Meningkatkan Daya Tahan UMKM Paska Harga BBM Subsidi Naik

Kerajinan Bogor. (Foto: YouTube/Bogor Kota Hujan)
Kerajinan Bogor. (Foto: YouTube/Bogor Kota Hujan)

KENAIKAN BBM, luar biasa, kinerja para menteri kabinet kerja akhir-akhir ini dengan mencari data yang benar serta solusi mengatasi permasalahan ekonomi negeri tercinta kita.

Mudah-mudahan berhasil sehingga bisa mengangkat harkat dan derajat perekonomian bangsa, terutama setelah kenaikan BBM ini.
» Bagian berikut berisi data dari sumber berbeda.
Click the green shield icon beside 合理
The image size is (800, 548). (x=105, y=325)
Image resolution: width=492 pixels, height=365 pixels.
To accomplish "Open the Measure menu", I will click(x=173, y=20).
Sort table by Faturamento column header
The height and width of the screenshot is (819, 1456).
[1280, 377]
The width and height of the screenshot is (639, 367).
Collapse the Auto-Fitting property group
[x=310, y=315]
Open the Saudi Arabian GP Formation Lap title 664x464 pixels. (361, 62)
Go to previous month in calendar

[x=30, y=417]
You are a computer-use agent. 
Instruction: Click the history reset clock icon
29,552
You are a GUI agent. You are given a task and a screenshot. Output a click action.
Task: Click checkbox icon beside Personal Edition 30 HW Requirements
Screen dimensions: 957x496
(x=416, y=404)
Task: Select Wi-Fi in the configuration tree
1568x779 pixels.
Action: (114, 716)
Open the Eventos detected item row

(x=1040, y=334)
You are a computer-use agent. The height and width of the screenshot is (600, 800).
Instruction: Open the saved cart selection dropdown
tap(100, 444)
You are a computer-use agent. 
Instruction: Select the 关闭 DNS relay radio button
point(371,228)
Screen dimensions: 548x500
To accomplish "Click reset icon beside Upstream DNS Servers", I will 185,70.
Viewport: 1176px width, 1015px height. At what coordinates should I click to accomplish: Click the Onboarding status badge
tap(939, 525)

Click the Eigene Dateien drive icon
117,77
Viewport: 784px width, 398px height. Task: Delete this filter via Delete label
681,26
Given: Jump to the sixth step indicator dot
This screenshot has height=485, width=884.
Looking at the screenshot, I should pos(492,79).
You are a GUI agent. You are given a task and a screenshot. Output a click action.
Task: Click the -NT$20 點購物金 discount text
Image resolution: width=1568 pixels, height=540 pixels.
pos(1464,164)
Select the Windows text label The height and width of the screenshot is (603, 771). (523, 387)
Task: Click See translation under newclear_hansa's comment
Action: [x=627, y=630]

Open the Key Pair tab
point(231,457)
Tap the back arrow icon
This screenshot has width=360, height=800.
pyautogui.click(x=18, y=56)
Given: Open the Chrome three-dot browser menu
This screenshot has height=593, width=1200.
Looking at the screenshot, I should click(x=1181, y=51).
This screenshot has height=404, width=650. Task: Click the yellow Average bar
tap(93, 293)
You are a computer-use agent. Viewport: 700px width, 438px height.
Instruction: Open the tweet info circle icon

Masalahnya, akibat salah satu komponen untuk berusaha menjadi bertambah karena kenaikan harga, sehingga biaya  produksi juga bertambah.

Jika harga jual dinaikkan, masih adakah yang beli? Jika tidak dinaikkan mampukah bertahan? Perlu uluran tangan dari pemerintah dalam hal ini lembaga-lembaga keuangan untuk membantu permodalan para pelaku usaha mikro kecil dan menengah ini.

Sudah banyak upaya pemerintah untuk mengatasi kendala akses pengusaha UKM ke ranah perbankan, tapi apakah sekedar kemudahan akses? Saya kira tidak, sebab perlu peningkatan kualitas SDM terhadap usaha-usaha yang digeluti, sehingga bisa akses ke pasar dengan kondisi harga yang berubah.

Meningkatkan Nilai Tambah Produk

Peningkatan pengetahuan usaha yang digeluti masyarakat sangat diperlukan dan ini merupakan tugas pemerintah dengan melibatkan lembaga perguruan tinggi sebagai tenaga pembimbing – penyuluh, sehingga para pengusaha kecil bisa dan selalu mengikuti perkembangan pasar.

Singkong, pisang, serta komoditas lain, harganya akan berbeda jika ada sentuhan tekhnologi dan ilmu pengetahuan yang bisa meningkatakan nilai estetikanya.

Lihat saja produk  pertanian talas yang menjadi ciri khas Bogor, harganya menjadi lebih tinggi dengan bentuk produk baru berbahan baku talas. Tugas perguruan tinggi menemukan inovasi baru serta serta kemudahan disosialisasikan kepada masyarakat luas sangat dibutuhkan. Jangan sampai hasil-hasil penelitian dan pengembangan tersebut hanya ada dilingkungan pergiruan tinggi saja.

Fasilitas Pemerintah

Gong sudah ditabuh pemerintah untuk disosialisasikan kepada masyarakat luas, sekarang tinggal kita apakah bisa memanafaatkan? Ada dau hal yang ingin saya sampaikan dan ini merupakan sarana peluang usaha yang bagus.

Pertama, pihak Otoritas Jasa Keuangan menerbitkan Regulasi mengenai layanan keuangam Nirkantor, yaitu layanan lembaga keuangan melalui agen yang tersebar kepelosok nusantara. Ini akan mempermudah masyarakat dipedesaan untuk bisa akses jasa perbankan baik simpanan maupun kredit mikro.

Kedua, Pemerintah akan mengoptimalkan peranan KUD serta peranan pelaku usaha mikro yang bisa bersinergi dengan koperasi. Ayo kita bangkit memanfaatkan fasilitas ini dengan upaya peningkatan usaha produltif UKM. Semoga usaha kita termasuk usaha yang bisa dilirik lembaga perbankan.